# Humidor Cooling Units



## BamBam (Feb 24, 2008)

I know it's been asked and I know that if I used search I may have found something useful. I actually used search and found a little but I got tired of looking and just decided to ask. .

My humidor is a small cab humi approx. 5 cubic feet. My temp rarely dips below 72 degrees Fahrenheit. This worries me a little bit and keeps me up a little at nights, lol.

I would like to possibly put some type of cooling unit in it to keep it around 65 degrees F. I have no idea where to even start on something like this. CS has some of the best Cigar knowledge around so where else would I look.

Any products or ideas to cool my small cab humi???


----------



## Totemic (Jun 2, 2008)

Try searching for Homemade Peltier Cooling on Google.
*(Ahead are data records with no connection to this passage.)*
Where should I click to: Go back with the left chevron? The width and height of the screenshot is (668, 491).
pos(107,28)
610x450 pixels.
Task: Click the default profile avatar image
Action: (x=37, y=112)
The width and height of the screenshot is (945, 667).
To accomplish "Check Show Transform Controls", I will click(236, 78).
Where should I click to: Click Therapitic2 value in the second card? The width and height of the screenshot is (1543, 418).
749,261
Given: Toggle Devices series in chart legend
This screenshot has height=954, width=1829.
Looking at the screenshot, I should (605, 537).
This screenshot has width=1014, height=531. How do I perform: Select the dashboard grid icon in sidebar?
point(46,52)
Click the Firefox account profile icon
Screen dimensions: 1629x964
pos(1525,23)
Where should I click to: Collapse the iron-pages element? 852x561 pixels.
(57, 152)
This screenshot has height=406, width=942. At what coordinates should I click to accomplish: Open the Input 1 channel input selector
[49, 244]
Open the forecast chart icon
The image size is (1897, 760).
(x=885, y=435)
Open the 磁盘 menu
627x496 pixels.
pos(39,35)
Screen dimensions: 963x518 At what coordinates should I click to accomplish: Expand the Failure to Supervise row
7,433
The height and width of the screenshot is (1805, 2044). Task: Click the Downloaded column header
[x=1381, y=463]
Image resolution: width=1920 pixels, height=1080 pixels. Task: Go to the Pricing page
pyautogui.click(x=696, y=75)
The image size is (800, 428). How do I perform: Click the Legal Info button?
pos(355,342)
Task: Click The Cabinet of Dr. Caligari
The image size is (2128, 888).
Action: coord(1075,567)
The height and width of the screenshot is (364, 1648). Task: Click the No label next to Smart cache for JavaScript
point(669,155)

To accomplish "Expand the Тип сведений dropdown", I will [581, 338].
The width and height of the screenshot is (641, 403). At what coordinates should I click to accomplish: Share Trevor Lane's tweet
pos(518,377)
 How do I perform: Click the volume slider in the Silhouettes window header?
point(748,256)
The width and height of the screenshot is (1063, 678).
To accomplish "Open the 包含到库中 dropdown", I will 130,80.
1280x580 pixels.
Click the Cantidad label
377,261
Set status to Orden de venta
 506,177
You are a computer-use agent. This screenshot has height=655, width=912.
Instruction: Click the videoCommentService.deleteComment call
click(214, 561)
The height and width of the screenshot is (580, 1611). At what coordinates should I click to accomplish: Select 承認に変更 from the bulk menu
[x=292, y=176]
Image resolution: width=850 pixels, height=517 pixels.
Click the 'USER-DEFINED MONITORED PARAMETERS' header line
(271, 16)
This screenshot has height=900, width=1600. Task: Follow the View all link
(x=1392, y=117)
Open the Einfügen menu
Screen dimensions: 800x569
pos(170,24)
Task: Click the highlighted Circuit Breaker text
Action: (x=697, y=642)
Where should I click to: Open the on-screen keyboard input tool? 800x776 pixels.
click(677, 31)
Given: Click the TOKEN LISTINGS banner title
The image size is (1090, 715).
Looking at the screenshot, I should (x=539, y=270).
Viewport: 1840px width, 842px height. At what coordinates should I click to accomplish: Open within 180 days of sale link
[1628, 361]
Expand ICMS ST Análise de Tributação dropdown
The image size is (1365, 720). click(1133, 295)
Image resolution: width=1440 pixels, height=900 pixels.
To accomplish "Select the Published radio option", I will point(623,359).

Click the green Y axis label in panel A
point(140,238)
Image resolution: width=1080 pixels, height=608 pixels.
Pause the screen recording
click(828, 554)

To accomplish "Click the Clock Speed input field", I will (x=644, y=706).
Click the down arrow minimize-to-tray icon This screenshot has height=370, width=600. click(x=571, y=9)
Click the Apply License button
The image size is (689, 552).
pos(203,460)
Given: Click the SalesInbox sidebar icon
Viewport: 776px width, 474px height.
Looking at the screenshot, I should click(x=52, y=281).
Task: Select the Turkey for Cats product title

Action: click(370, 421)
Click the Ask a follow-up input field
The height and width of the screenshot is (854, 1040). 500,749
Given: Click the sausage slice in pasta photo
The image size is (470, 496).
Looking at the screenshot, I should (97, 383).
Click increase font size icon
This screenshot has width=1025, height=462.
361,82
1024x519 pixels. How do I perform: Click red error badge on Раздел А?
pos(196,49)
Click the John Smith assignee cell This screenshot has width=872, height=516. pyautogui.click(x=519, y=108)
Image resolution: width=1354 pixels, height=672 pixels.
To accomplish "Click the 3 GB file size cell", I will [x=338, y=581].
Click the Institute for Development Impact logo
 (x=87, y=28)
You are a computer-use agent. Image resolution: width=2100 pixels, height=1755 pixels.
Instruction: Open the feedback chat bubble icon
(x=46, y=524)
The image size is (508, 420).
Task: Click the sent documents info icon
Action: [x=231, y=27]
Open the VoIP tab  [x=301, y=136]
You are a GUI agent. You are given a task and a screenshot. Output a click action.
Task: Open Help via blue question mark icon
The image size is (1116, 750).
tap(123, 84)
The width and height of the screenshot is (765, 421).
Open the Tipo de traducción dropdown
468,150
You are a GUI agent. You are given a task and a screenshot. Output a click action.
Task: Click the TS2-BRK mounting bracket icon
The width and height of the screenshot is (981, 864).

I think there were some folks attempting this for their beverages (beer mostly) and their PCs (for the overclockers).

I'm not sure how handy you are with tools and/or how willing you are at cutting holes in your cabinet, but it might be an interesting side project.


----------



## bobarian (Oct 1, 2007)

I believe Bob at Aristocrat sells his cooling/humidification unit seperately. Avallo may also sell theirs. :2


----------



## Mtmouse (Jun 11, 2007)

You won't be able to find anything you can just place in your humidor. You will need to have something go through the back, plus all the controls, etc.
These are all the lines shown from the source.